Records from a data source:
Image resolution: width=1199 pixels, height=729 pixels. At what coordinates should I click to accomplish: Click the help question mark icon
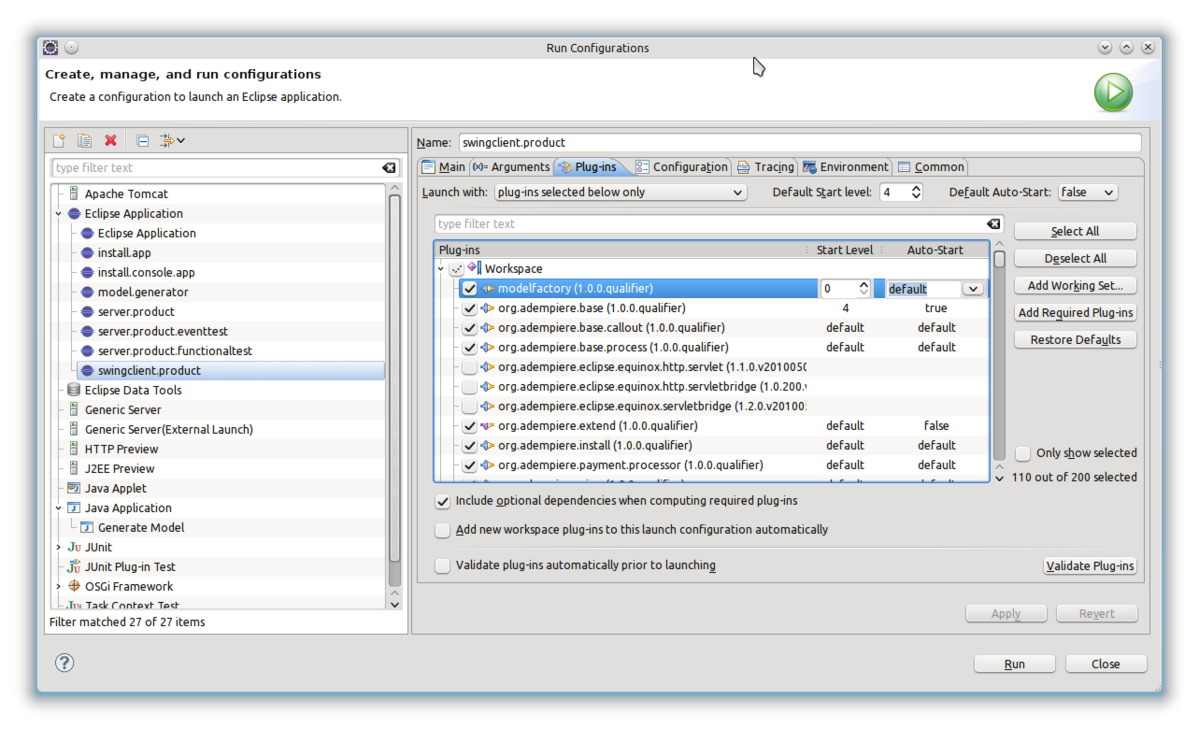coord(64,662)
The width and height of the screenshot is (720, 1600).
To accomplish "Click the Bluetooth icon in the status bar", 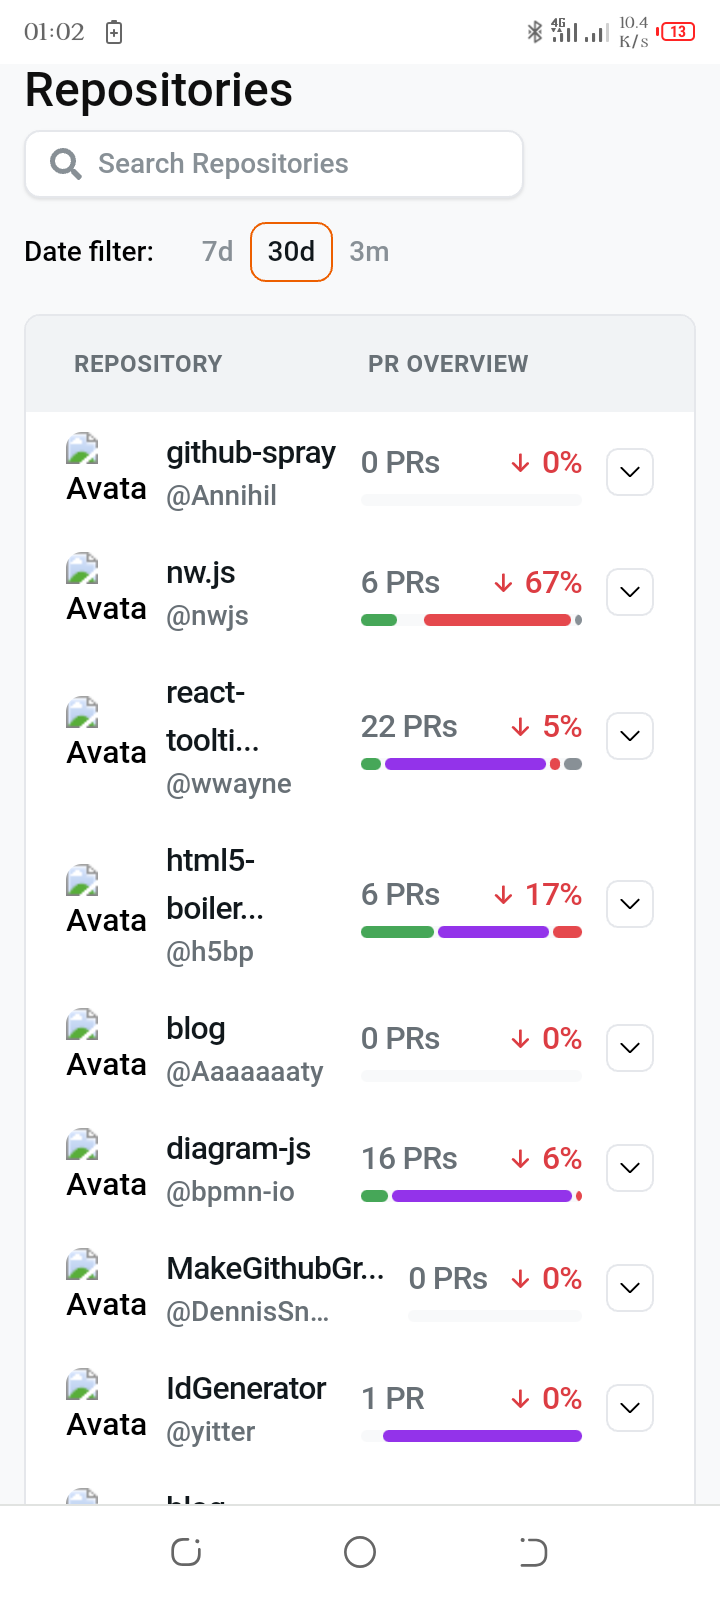I will coord(535,31).
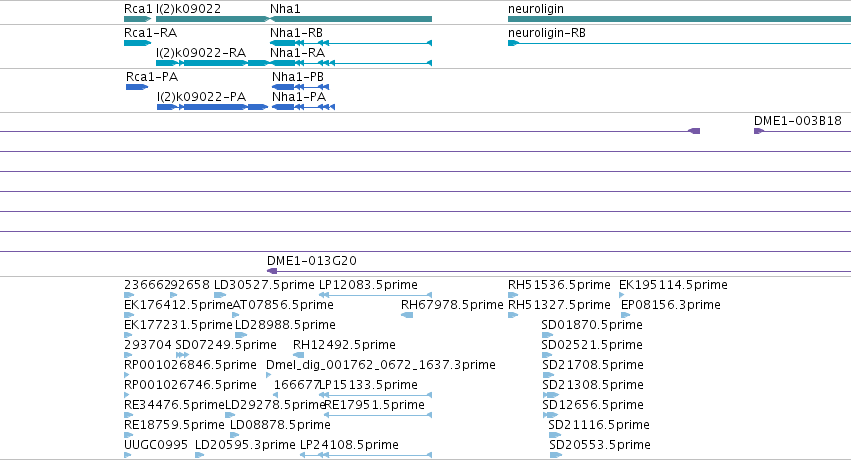Select the Rca1 gene glyph
Image resolution: width=851 pixels, height=460 pixels.
click(137, 19)
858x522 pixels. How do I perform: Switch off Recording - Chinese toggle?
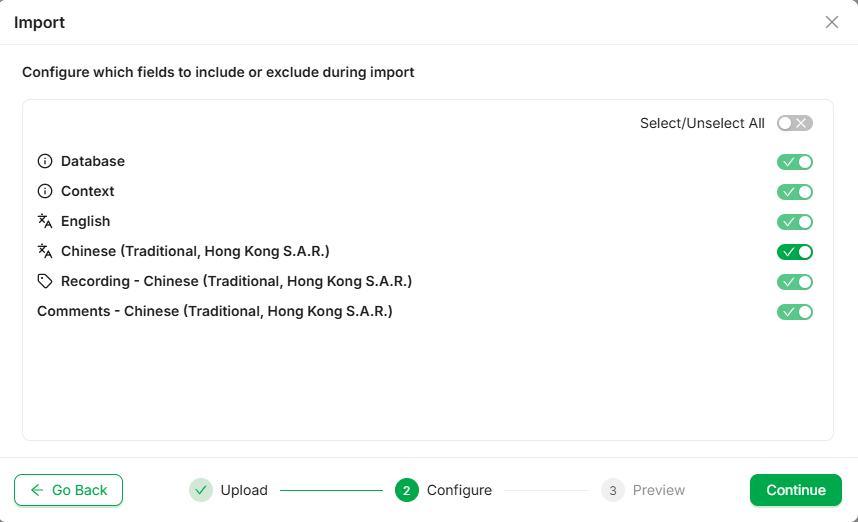point(795,282)
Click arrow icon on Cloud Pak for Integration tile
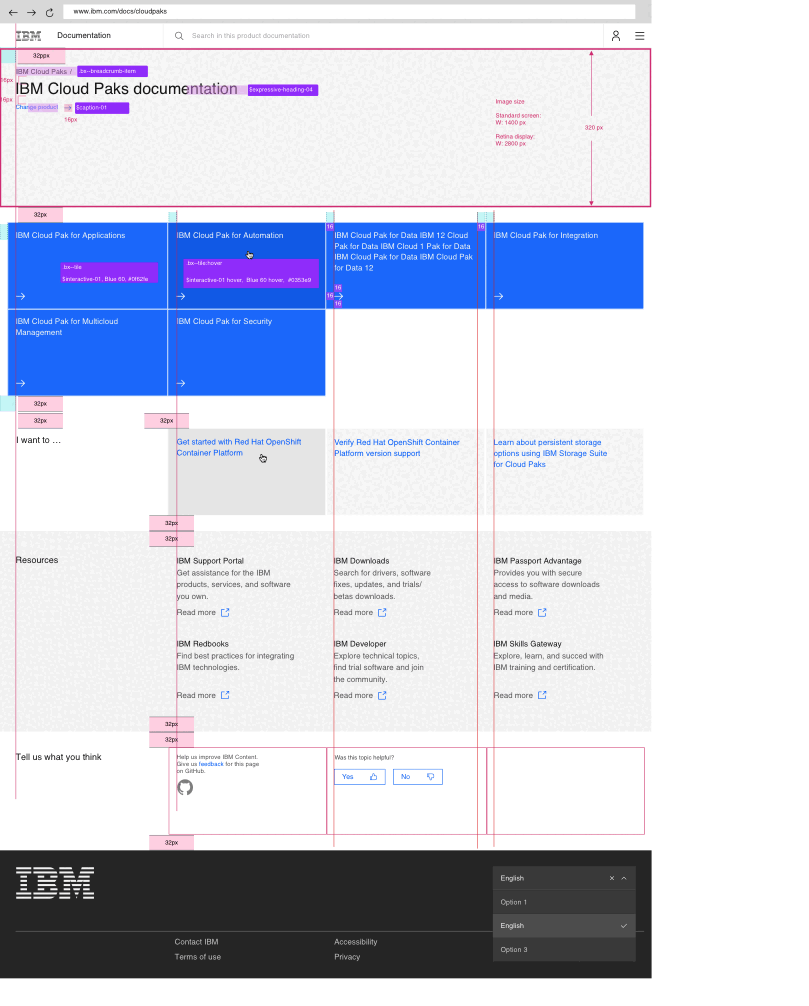Image resolution: width=809 pixels, height=1006 pixels. (499, 296)
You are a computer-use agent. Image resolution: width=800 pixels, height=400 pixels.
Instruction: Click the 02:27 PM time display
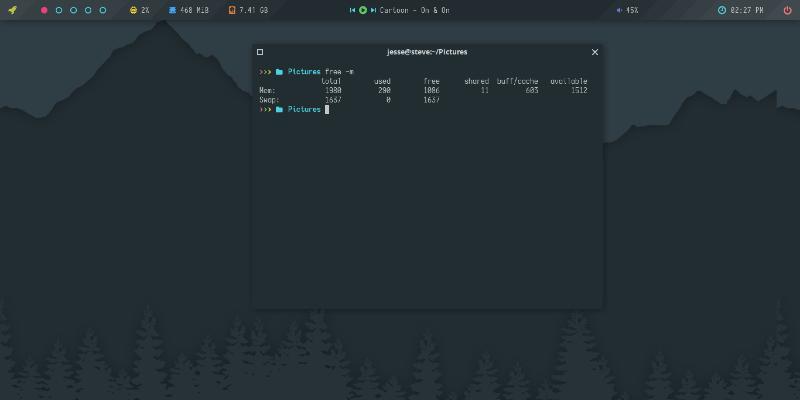(x=747, y=10)
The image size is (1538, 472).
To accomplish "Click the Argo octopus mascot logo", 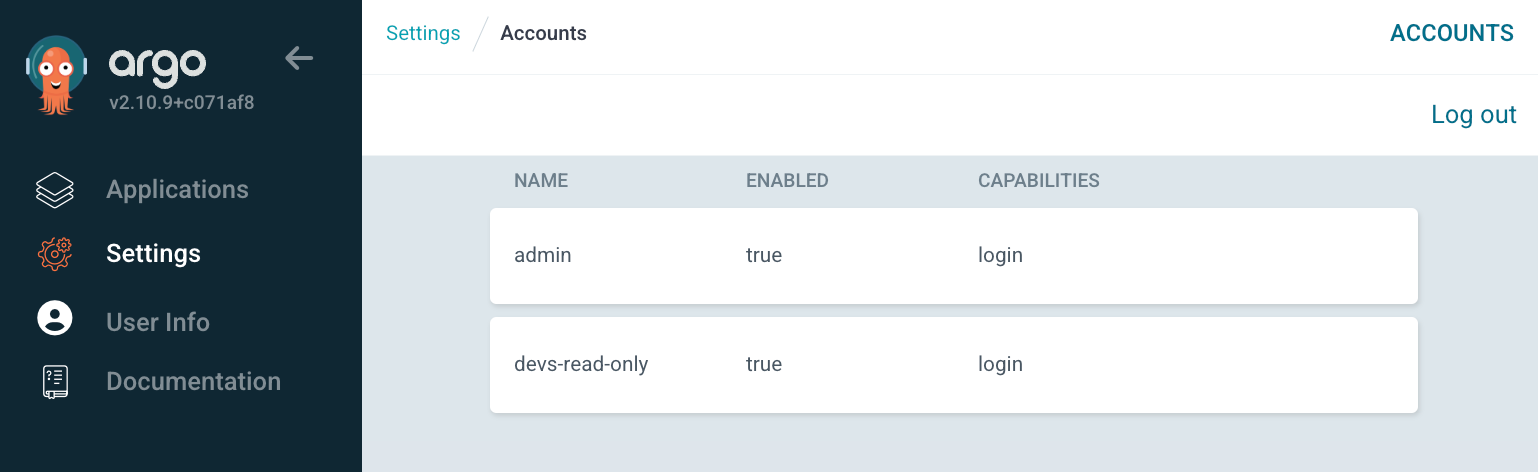I will (x=56, y=72).
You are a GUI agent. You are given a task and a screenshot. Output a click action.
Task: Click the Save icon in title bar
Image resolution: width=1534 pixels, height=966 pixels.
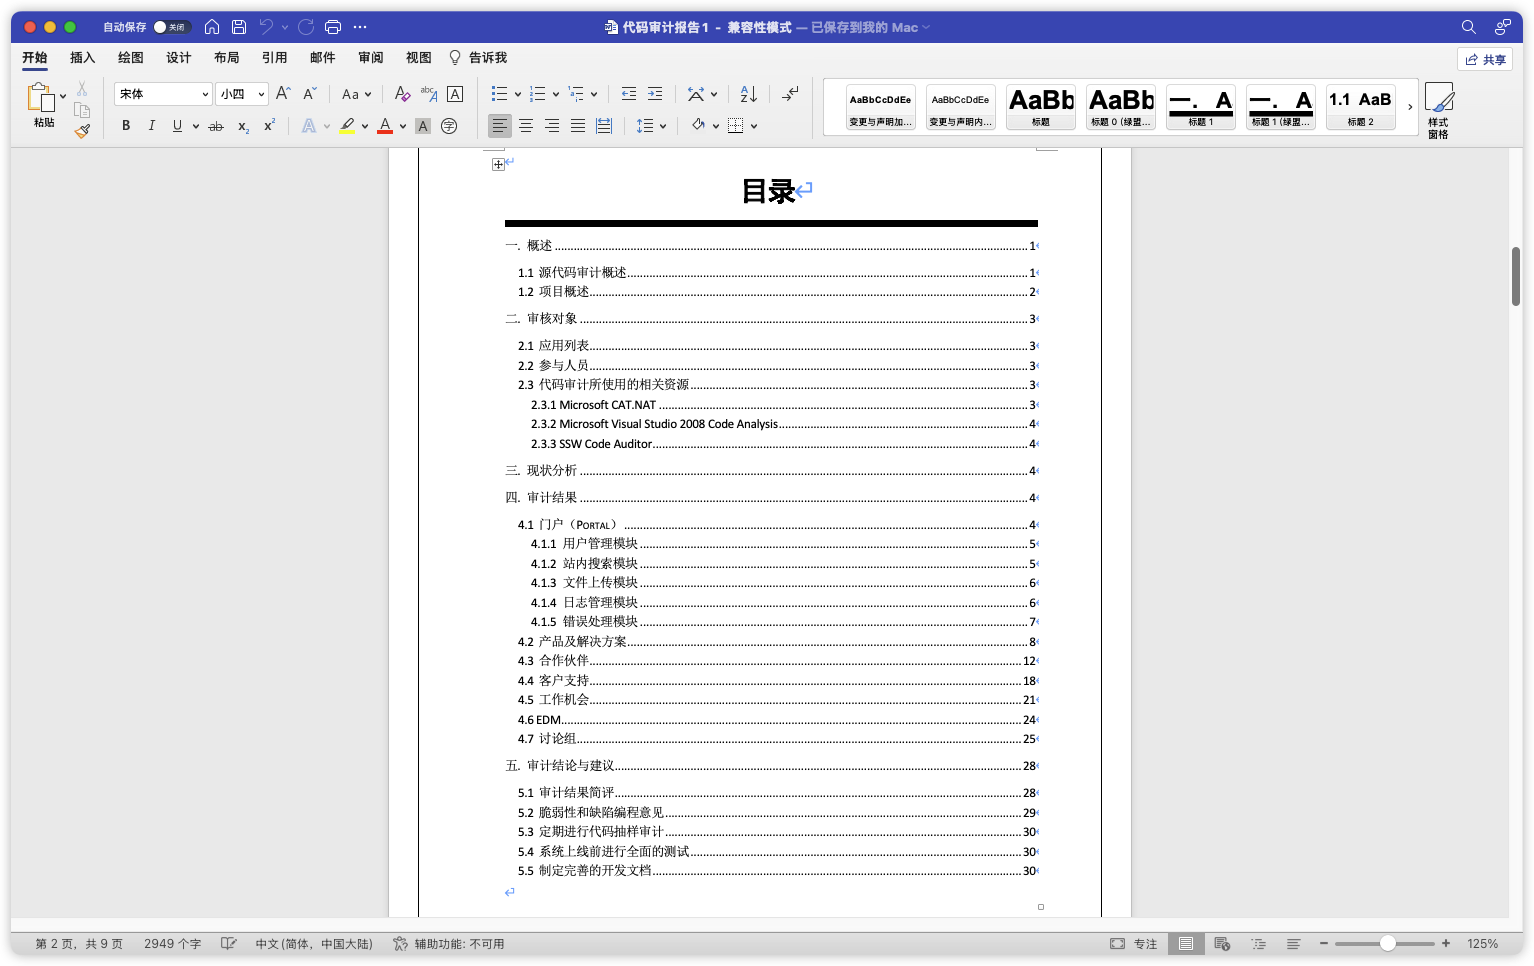238,27
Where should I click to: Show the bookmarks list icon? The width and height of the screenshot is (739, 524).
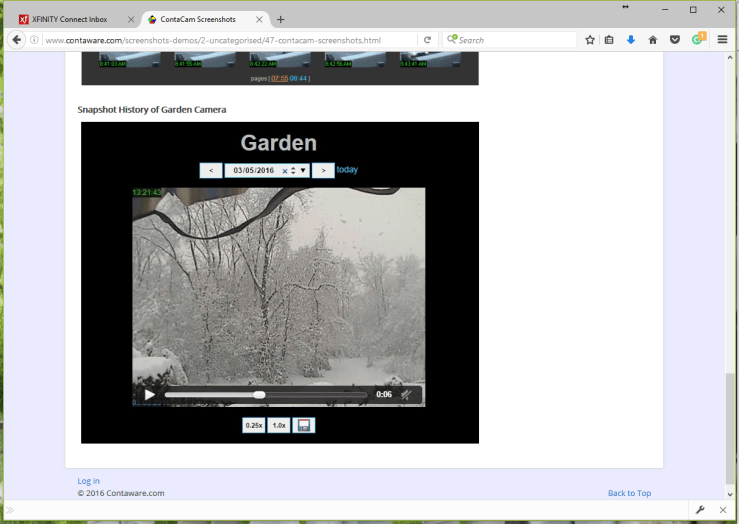tap(609, 40)
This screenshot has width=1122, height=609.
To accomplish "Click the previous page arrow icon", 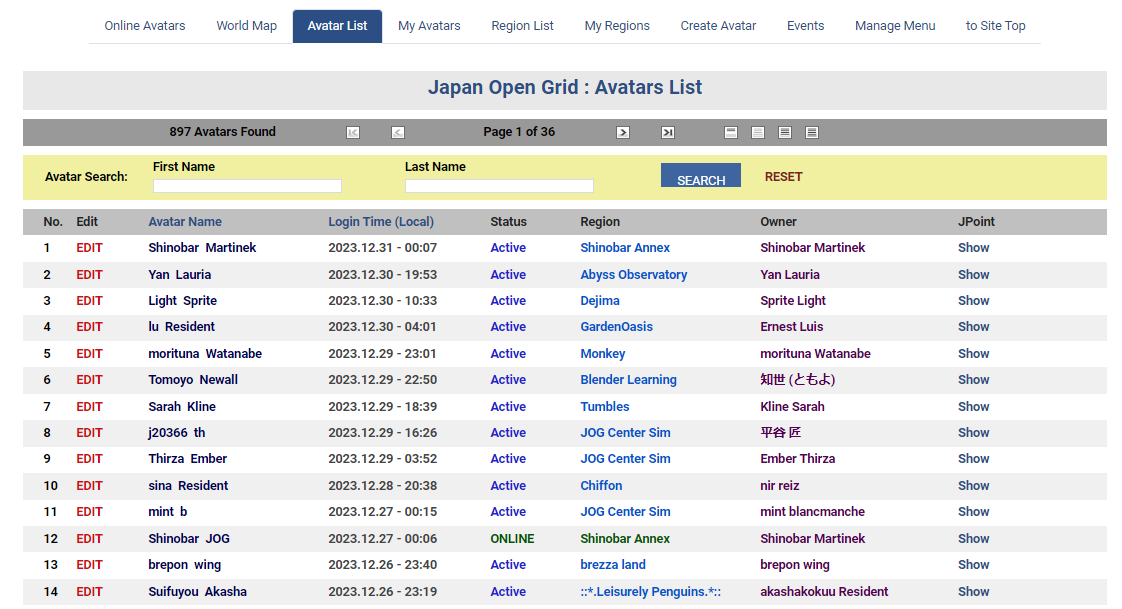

> **PROBLEM DESCRIPTION**
Could you reproduce exactly the lines from the one containing "You are a GUI" through the last line of the records, both included, leaving out the pictures?

> **TASK RESULT**
You are a GUI agent. You are given a task and a screenshot. Output a click action.
Task: Click the Save icon in title bar
Image resolution: width=1534 pixels, height=966 pixels.
238,27
Where should I click to: Show the bookmarks list icon? The width and height of the screenshot is (739, 524).
tap(609, 40)
This screenshot has width=1122, height=609.
To accomplish "Click the previous page arrow icon", 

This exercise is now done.